* Data items
++++++++++
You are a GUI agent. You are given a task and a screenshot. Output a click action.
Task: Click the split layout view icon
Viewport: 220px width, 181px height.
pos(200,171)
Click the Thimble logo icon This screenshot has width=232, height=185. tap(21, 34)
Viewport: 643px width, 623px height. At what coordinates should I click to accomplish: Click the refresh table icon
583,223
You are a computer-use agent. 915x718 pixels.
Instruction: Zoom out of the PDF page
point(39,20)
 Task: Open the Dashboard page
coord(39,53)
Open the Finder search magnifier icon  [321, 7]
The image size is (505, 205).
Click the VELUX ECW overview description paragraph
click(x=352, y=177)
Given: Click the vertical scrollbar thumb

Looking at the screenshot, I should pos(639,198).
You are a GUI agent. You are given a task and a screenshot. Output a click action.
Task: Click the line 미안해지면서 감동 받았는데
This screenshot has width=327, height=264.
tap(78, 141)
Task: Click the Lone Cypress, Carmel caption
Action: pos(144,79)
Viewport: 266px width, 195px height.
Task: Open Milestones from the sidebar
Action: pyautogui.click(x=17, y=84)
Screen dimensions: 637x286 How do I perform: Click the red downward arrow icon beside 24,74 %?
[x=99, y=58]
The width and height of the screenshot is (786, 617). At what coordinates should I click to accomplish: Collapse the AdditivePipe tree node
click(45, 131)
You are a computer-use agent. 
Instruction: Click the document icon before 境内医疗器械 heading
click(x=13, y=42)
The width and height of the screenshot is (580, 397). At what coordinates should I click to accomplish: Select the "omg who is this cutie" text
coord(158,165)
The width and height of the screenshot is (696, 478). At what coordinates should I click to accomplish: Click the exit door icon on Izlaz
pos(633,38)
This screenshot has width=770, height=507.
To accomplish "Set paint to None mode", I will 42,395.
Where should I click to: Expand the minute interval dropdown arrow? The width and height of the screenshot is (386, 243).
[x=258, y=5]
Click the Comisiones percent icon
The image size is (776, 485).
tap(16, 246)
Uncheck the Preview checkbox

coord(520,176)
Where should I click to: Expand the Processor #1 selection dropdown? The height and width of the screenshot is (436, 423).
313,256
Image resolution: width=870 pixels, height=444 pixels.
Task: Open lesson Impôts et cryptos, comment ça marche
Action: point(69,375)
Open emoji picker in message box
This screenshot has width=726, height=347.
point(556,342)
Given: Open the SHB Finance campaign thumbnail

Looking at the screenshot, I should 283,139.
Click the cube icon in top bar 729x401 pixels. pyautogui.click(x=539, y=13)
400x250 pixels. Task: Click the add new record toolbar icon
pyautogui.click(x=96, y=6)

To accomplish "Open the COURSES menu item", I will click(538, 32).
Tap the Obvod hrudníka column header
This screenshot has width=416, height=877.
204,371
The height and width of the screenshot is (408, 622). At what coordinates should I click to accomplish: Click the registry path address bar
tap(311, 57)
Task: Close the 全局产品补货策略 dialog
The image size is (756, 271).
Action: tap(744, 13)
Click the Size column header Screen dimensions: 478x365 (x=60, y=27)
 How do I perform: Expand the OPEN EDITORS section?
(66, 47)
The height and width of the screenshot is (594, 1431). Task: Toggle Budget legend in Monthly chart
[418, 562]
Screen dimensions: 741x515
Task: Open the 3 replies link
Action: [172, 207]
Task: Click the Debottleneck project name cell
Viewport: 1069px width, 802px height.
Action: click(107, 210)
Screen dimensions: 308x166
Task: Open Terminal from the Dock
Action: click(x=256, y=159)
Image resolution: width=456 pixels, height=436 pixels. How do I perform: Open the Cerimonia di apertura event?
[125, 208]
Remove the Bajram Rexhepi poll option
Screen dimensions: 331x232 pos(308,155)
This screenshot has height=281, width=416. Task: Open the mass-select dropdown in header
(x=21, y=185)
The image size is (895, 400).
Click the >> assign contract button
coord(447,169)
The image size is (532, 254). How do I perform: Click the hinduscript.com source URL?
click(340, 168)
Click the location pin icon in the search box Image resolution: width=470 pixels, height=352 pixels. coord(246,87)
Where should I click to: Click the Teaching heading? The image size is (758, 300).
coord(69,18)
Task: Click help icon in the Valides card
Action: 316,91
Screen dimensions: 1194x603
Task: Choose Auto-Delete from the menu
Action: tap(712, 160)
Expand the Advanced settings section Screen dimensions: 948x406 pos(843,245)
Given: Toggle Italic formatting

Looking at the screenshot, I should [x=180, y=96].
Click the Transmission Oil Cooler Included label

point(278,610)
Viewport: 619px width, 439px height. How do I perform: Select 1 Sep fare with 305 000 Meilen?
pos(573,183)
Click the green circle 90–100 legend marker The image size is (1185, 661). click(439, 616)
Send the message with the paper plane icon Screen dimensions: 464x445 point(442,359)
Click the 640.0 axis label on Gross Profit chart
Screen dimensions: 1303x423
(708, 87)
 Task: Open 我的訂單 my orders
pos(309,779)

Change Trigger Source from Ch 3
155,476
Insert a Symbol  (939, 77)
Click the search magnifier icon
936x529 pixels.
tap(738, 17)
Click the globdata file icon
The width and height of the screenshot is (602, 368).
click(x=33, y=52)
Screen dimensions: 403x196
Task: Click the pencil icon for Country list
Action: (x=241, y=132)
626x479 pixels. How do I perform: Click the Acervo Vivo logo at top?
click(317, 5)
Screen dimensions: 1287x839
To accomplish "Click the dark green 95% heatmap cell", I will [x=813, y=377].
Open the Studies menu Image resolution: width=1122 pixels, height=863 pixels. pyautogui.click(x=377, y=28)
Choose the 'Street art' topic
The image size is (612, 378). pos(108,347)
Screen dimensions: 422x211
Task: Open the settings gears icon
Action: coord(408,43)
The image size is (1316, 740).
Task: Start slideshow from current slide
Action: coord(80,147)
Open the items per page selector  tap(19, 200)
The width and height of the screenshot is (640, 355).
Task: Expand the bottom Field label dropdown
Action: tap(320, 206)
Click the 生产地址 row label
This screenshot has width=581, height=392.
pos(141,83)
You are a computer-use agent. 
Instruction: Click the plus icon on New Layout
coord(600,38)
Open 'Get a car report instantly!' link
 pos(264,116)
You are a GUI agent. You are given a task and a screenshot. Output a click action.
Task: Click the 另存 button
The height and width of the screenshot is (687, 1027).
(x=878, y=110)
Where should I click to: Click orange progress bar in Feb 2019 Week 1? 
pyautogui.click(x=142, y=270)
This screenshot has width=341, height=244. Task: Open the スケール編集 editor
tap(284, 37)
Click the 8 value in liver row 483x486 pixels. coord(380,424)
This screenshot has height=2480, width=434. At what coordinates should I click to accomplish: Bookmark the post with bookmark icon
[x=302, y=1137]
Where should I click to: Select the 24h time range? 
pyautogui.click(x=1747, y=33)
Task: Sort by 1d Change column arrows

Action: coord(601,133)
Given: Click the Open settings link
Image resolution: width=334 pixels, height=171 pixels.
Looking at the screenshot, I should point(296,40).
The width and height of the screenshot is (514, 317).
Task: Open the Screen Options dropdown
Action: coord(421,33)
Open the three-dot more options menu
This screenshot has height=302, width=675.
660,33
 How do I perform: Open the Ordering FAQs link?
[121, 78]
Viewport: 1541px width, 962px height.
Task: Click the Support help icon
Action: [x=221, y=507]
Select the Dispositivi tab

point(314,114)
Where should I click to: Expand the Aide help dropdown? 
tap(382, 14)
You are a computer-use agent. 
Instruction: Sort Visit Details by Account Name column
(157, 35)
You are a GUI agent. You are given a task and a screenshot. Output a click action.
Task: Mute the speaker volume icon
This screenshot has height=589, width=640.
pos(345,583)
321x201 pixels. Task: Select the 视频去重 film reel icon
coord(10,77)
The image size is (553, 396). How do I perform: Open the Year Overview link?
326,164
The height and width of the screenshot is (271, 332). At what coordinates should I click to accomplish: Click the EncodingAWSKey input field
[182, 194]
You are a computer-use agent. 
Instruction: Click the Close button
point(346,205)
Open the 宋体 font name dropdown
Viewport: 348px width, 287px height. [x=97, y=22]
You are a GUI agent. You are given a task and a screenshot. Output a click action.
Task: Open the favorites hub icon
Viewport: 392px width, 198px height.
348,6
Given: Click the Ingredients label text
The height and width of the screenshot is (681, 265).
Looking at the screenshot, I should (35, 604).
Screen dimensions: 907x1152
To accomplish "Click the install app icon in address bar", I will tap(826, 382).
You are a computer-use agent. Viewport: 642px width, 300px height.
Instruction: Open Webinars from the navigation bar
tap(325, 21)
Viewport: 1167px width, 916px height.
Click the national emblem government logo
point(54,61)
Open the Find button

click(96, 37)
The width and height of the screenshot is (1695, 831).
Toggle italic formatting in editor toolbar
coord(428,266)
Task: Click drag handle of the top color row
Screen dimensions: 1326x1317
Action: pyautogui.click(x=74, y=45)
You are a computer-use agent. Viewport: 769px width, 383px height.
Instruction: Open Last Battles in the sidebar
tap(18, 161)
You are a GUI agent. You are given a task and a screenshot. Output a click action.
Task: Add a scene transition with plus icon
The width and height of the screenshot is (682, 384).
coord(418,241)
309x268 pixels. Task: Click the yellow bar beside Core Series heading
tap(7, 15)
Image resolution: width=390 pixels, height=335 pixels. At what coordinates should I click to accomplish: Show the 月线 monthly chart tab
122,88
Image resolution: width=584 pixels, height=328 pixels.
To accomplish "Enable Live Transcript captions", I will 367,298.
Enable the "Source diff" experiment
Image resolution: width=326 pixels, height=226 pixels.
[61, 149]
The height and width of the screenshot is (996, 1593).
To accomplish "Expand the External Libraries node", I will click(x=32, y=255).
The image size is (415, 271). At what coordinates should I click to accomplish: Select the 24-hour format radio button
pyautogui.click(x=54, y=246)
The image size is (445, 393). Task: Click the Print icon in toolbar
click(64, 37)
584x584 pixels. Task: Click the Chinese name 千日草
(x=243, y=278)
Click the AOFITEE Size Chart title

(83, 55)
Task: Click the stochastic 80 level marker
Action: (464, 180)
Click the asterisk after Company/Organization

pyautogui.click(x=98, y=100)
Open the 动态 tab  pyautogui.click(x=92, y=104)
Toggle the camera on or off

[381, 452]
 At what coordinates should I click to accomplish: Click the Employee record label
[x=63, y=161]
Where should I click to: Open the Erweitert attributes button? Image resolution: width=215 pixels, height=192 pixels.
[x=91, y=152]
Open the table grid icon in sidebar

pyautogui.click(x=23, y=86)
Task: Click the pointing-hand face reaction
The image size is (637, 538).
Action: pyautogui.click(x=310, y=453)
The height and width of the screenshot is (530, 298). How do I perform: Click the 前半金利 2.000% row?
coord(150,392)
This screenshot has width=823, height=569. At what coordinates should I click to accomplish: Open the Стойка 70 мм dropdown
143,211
++++++++++
* What needs to be done
Every line in the data that holds "green" should be copied out.

* Result for this task
Click the green circle 90–100 legend marker The image size is (1185, 661). click(439, 616)
To accomplish "Click the dark green 95% heatmap cell", I will [x=813, y=377].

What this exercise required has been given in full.